MATERIAL PROVIDED:

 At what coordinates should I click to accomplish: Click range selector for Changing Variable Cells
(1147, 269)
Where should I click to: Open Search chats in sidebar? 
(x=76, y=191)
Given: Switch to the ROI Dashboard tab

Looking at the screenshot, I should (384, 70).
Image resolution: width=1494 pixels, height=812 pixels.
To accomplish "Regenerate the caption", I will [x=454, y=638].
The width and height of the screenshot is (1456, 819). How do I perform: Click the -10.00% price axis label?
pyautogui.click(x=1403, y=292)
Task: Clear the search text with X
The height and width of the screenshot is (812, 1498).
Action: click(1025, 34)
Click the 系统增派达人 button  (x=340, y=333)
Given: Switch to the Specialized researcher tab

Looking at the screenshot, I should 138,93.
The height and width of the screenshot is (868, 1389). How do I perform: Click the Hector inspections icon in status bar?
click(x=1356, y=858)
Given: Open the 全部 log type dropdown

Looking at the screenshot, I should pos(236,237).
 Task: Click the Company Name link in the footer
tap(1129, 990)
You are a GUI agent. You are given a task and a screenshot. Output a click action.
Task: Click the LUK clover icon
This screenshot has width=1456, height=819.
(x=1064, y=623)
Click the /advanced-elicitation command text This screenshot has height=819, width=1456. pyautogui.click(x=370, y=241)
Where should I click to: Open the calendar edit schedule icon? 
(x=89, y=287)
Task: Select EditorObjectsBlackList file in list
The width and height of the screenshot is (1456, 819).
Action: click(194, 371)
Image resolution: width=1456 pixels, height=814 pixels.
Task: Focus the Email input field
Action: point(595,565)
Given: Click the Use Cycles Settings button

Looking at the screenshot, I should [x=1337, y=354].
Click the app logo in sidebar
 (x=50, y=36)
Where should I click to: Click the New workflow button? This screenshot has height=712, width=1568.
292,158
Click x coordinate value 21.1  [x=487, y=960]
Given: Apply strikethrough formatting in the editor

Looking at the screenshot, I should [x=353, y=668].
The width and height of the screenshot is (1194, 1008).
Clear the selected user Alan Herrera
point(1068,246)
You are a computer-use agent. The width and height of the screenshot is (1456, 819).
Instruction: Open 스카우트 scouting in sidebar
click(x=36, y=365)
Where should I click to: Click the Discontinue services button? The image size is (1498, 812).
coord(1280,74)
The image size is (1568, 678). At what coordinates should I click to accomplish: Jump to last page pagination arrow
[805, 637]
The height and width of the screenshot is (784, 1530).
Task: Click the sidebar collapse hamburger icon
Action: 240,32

PROBLEM TO SOLVE: In the listing above, locate the line containing "Click the /advanced-elicitation" and the line containing "Task: Select EditorObjectsBlackList". Transcribe those two lines and everything between them, exactly as written.

WRITTEN REPLY:
Click the /advanced-elicitation command text This screenshot has height=819, width=1456. pyautogui.click(x=370, y=241)
Where should I click to: Open the calendar edit schedule icon? 
(x=89, y=287)
Task: Select EditorObjectsBlackList file in list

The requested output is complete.